He was a member of the Sts Cyril and Methodius Brotherhood and an academician of the Imperial Academy of Arts. In 1847 Shevchenko was politically convicted for writing in the Ukrainian language, promoting the independence of Ukraine and ridiculing the members of the Russian Imperial House.

Taras Shevchenko was born on March 9 [O.S. February 25] 1814 in the village of Moryntsi, Zvenyhorodka county, Kiev Governorate, Russian Empire (today Zvenyhorodka Raion, Ukraine). He was the third child after his sister Kateryna and brother Mykyta, in family of serf peasants Hryhoriy Ivanovych Shevchenko (1782? – 1825) and Kateryna Yakymivna Shevchenko (Boiko) (1782? – August 6, 1823), both of whom were owned by landlord Vasily Engelhardt. According to the family legends, Taras's forefathers were Cossacks who served in the Zaporizhian Host and had taken part in the Ukrainian uprisings of the 17th and 18th centuries. Those uprisings were brutally suppressed in Cherkasy, Poltava, Kiev, Bratslav, and Chernihiv disrupting normal social life for many years afterwards. Most of the local population were then enslaved and reduced to poverty.

In 1816 Shevchenko family moved back to the village of Kyrylivka (today - Shevchenkove) in Zvenyhorodka county where Taras' father, Hryhoriy Ivanovych, had been born. Taras spent his childhood years in the village. On May 24 [O.S. May 12] 1816, Taras' sister Yaryna was born, and on February 7 [O.S. January 26] 1819 - Maria. Once, young Taras went looking for "the iron pillars that hold up the sky" and got lost. Chumaks who met the boy took him with him to Kerelivka. On March 20 [O.S. March 8] 1821 Taras' brother Yosyp was born.

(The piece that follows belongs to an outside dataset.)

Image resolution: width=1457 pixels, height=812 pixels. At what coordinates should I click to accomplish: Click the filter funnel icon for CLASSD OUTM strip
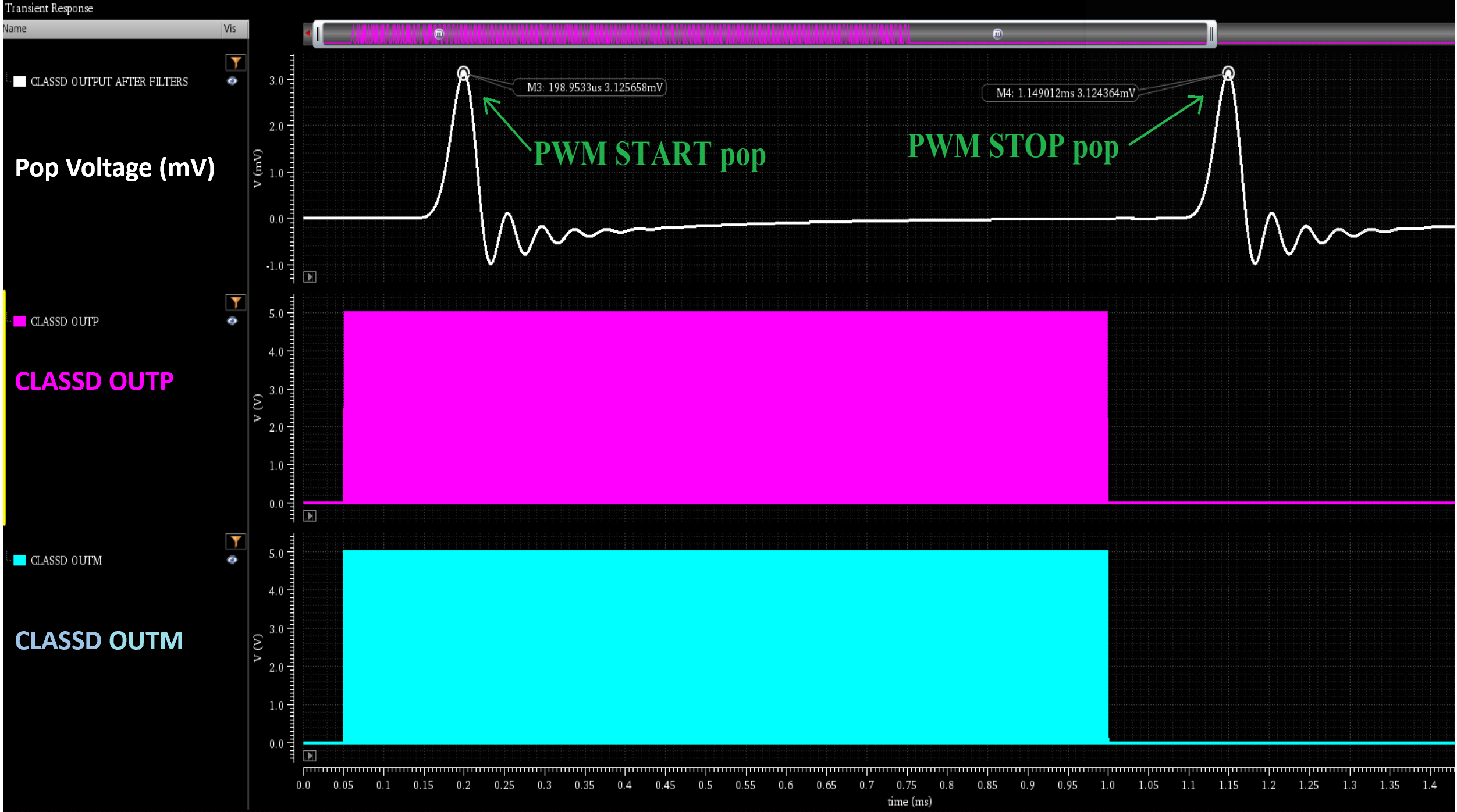tap(235, 540)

In the fall of 1822 Taras started to take some grammar classes at a local precentor (dyak) Sovhyr. At that time Shevchenko became familiar with Hryhoriy Skovoroda's works. During 1822-1828 Shevchenko painted horses and soldiers.

On February 10 [O.S. January 29] 1823 his older sister and nanny Kateryna married Anton Krasytskyi, a serf "from Zelena Dibrova". On September 1 [O.S. August 20] 1823 Taras' hard working mother died. A month later on October 19 [O.S. October 7] 1823 his father married a widow Oksana Tereshchenko, a native of Moryntsi village, who already had three children of her own. She treated her step children and, particularly, little Taras, with great cruelty.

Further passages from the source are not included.